**PROBLEM TO SOLVE:**
Scan the listing below for the word "blue" and state how many lines hold it. Write nothing but the number.

**SOURCE RECORDS:**

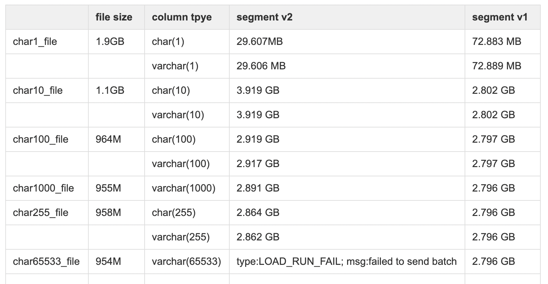Click the 1.1GB file size cell
The width and height of the screenshot is (548, 284).
point(110,90)
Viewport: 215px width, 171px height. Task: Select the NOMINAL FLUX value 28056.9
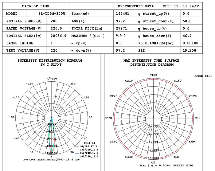point(58,36)
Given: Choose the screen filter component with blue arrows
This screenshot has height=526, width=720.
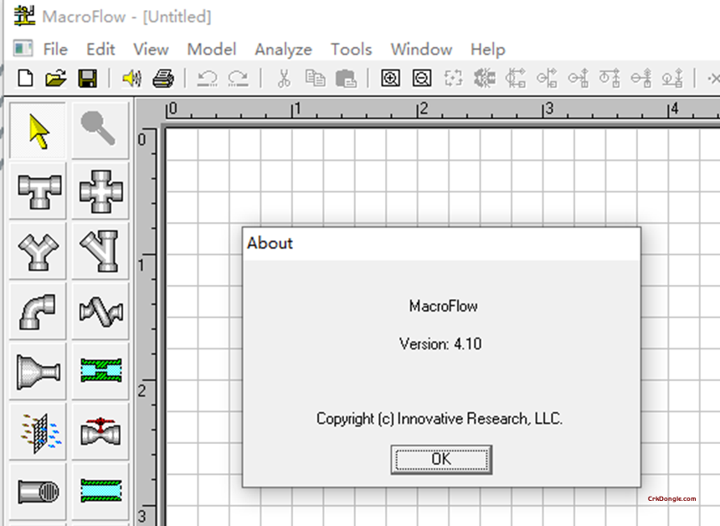Looking at the screenshot, I should coord(39,431).
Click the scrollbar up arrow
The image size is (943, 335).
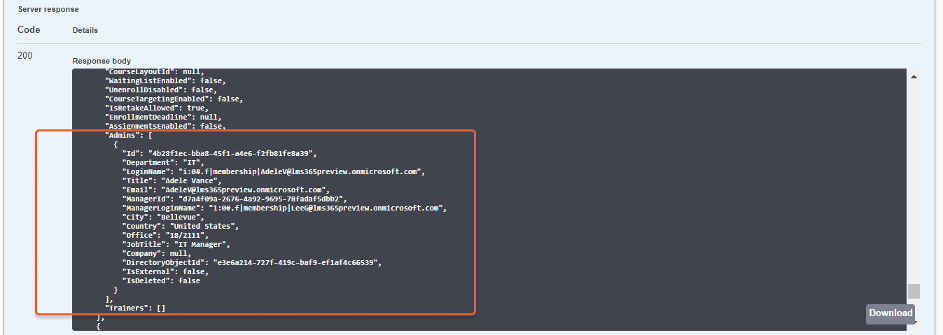pos(914,76)
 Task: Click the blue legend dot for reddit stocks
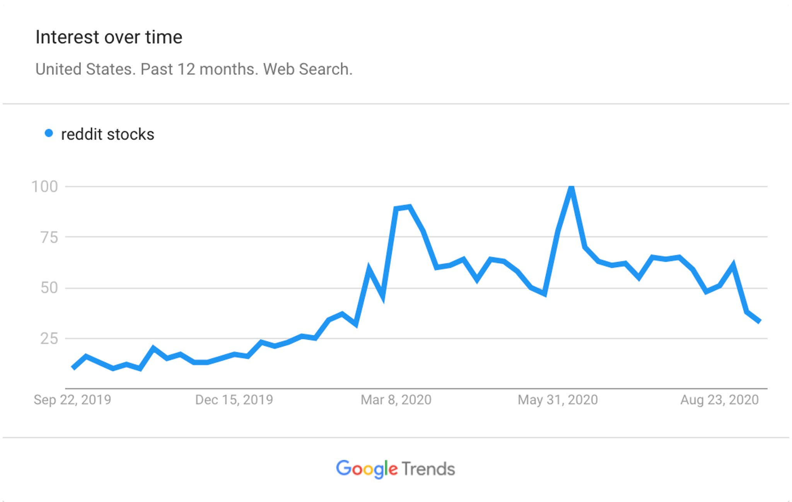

**FINISHED EXERCISE:**
2